- [WHAT TO DO]:
Write out the entries below exactly as they stand. Skip every image.

Stored records
• • • • •
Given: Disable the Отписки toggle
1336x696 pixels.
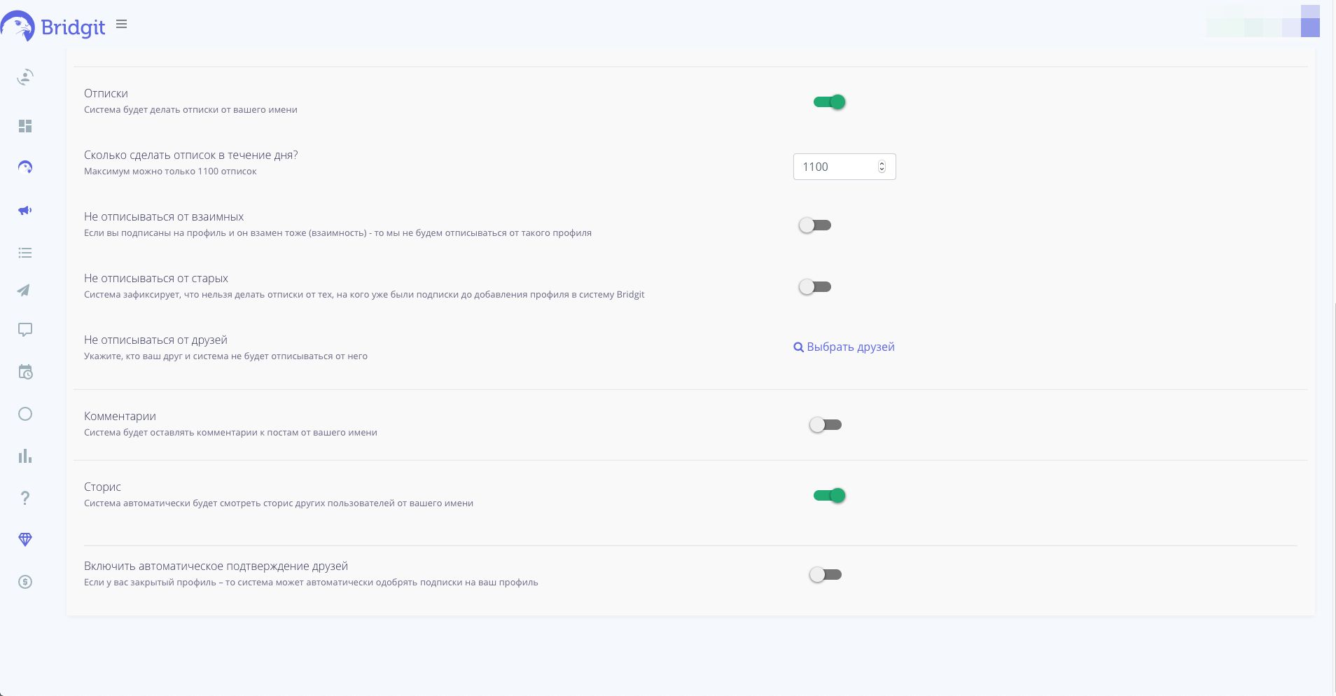Looking at the screenshot, I should click(x=829, y=102).
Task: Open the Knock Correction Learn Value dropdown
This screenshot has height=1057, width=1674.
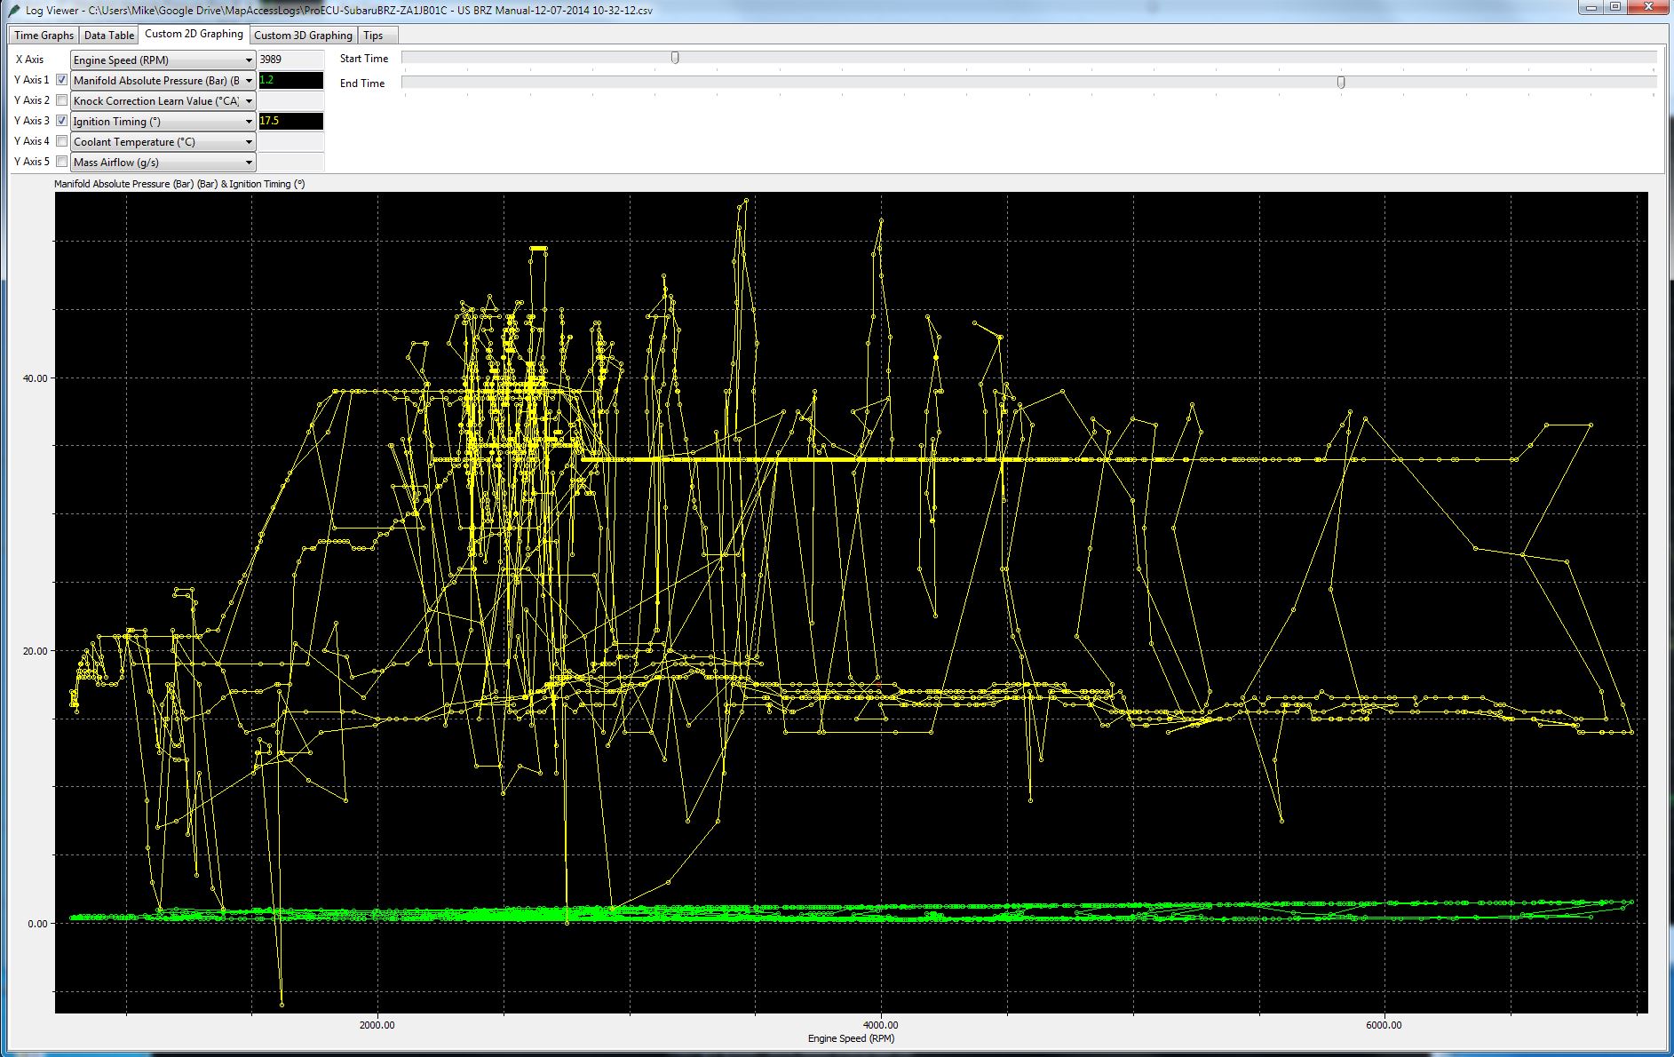Action: (163, 101)
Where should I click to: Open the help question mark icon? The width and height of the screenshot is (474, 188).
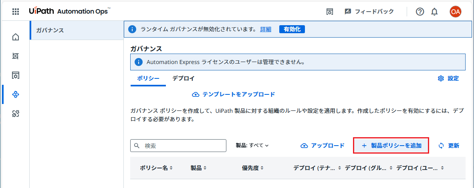(x=420, y=12)
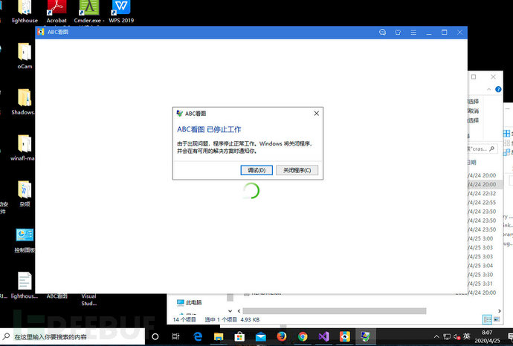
• • • • •
- [REPLY TO THE EXERCISE]:
Given: Disable the Отписки toggle
1336x696 pixels.
Looking at the screenshot, I should click(x=829, y=102).
Task: Open the Knock Correction Learn Value dropdown
This screenshot has height=1057, width=1674.
Action: (163, 101)
Where should I click to: Open the help question mark icon? The width and height of the screenshot is (474, 188).
(x=420, y=12)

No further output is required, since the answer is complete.